Oh, one more question: if I use reqrep to modify the cookies header
that's going to destroy the original header, I suspect, which would
cause problems for the web server that wants to read those cookies. Is
there any way around that?

On Wed, May 9, 2012 at 3:51 PM, Malcolm Handley <[email protected]> wrote:
> On Tue, May 8, 2012 at 1:24 AM, Willy Tarreau <[email protected]> wrote:
>> Hi Malcolm,
>>
>> On Mon, May 07, 2012 at 06:19:36PM -0700, Malcolm Handley wrote:
>>> I'd like to write an ACL that compares the integer value of a cookie
>>> with a constant. (My goal is to be able to block percentiles of our
>>> users if we have more traffic than we can handle, so I want to block a
>>> request if the cookie's value is, say, less then 25.)
>>>
>>> I understand that I can do something like
>>>     hdr_sub(cookie) -i <regular expression>
>>> but that doesn't let me treat the value as an integer and compare it.
>>>
>>> I also know about
>>>     hdr_val(<header>)
>>> but that gives me the entire value of the cookie header, not just the
>>> value of a particular cookie.
>>>
>>> Is there any way that I can do this?
>>
>> In the next snapshot I hope to be able to push today, there is a new
>> cookie pattern fetch method which brings a number of "cook_*" ACL keywords.
>> It does not have cook_val at the moment, but I can check if that's hard
>> to add or not.
>
> Cook_val sounds great if you happen to add that. How long do snapshots
> take to become the stable version, generally?

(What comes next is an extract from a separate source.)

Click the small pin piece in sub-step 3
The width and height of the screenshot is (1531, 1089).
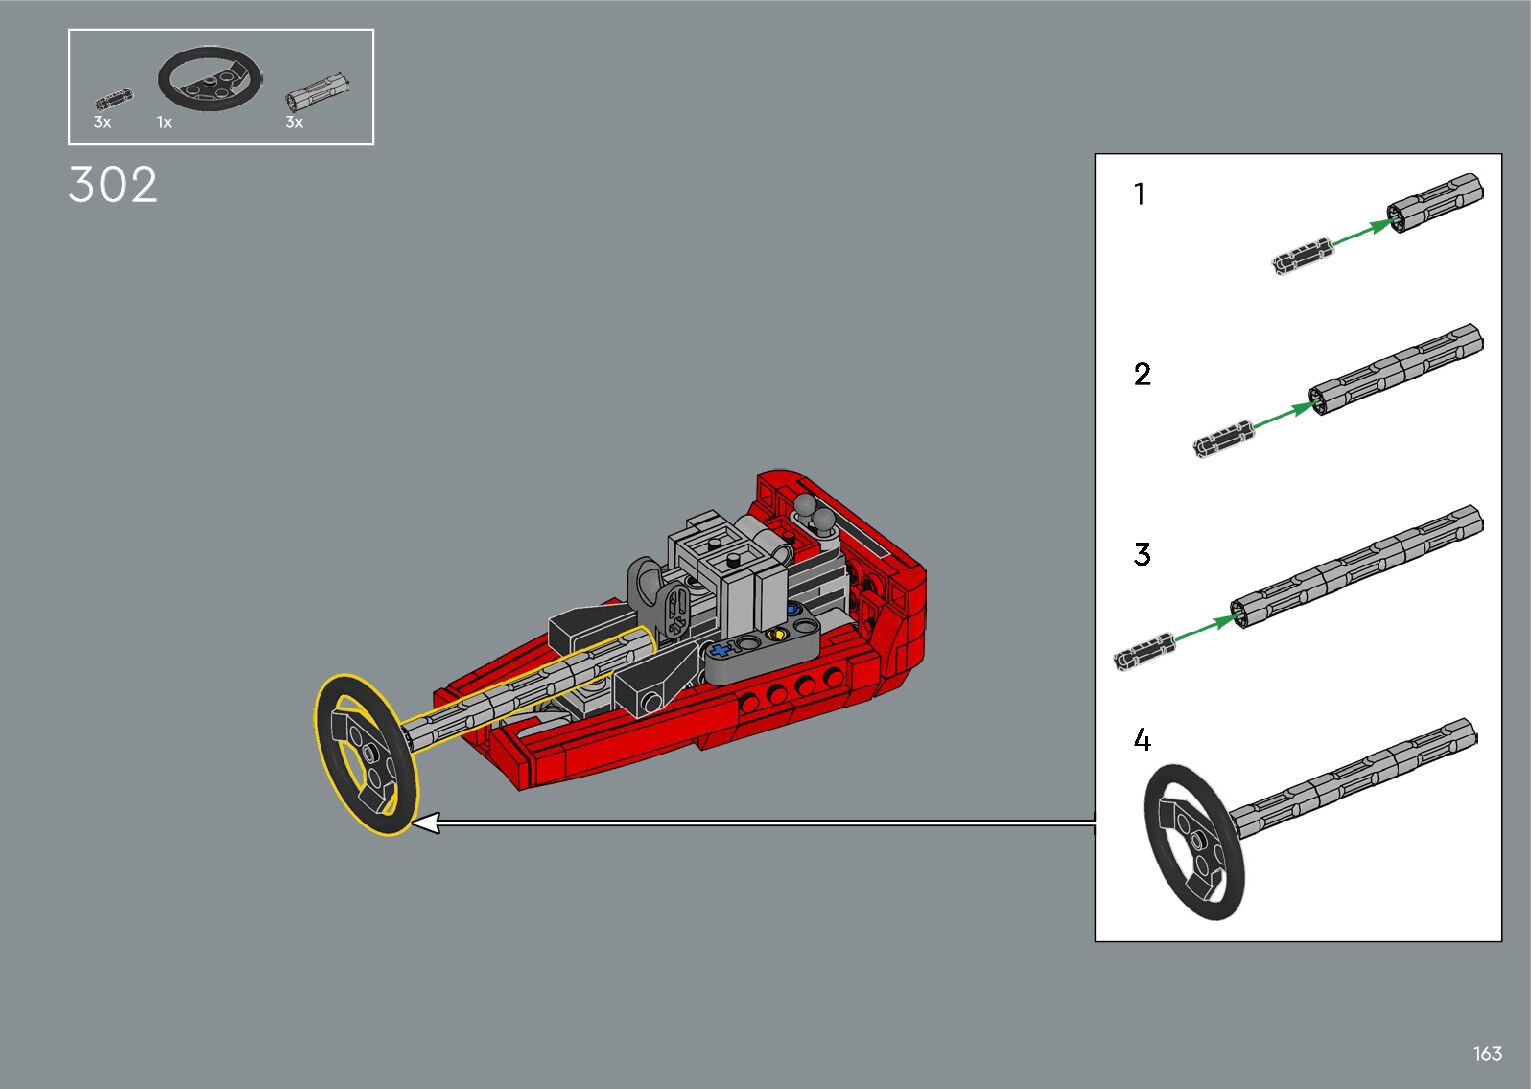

We've had some outages
> (nothing to do with haproxy, which works great) and definitely don't
> want to put bleeding-edge code into production at the moment.
>
>> In the mean time, I think that if you manage to rewrite your cookie header
>> to replace it with a header holding only the value, it might work, though
>> it's dirty and quite tricky.
>
> This is a great suggestion. Can you confirm that header rewriting
> happens before other calls to hdr_val? (Do the commands happen in
> order?) (One thing that's great about this is it would also let me
> avoid creating a new header. My goal is to write an ACL of the form
> [block if cook_value(user_id) % 1000 < 250] but ACLs don't support
> much math. But your suggestion would get around this.)
>
>> Instead, with regex you can actually match integer expressions, it's just
>> a bit complicated but doable. For instance, a value below 25 might be
>> defined like this (not tested right now but you get the idea) :
>>
>>      COOK=([0-9]|1[0-9]|2[0-4])([^0-9]|$)
>>
>> I've been doing this for a long time to extract requests by response times
>> in logs until I got fed up and wrote halog.
>
> Yeah. I thought of this too. I know that I could do it but we are
> creating a tool to use in emergencies and I think that I'd be
> frightened of messing it up in some small but important way. :-)
>
> Thanks for the help.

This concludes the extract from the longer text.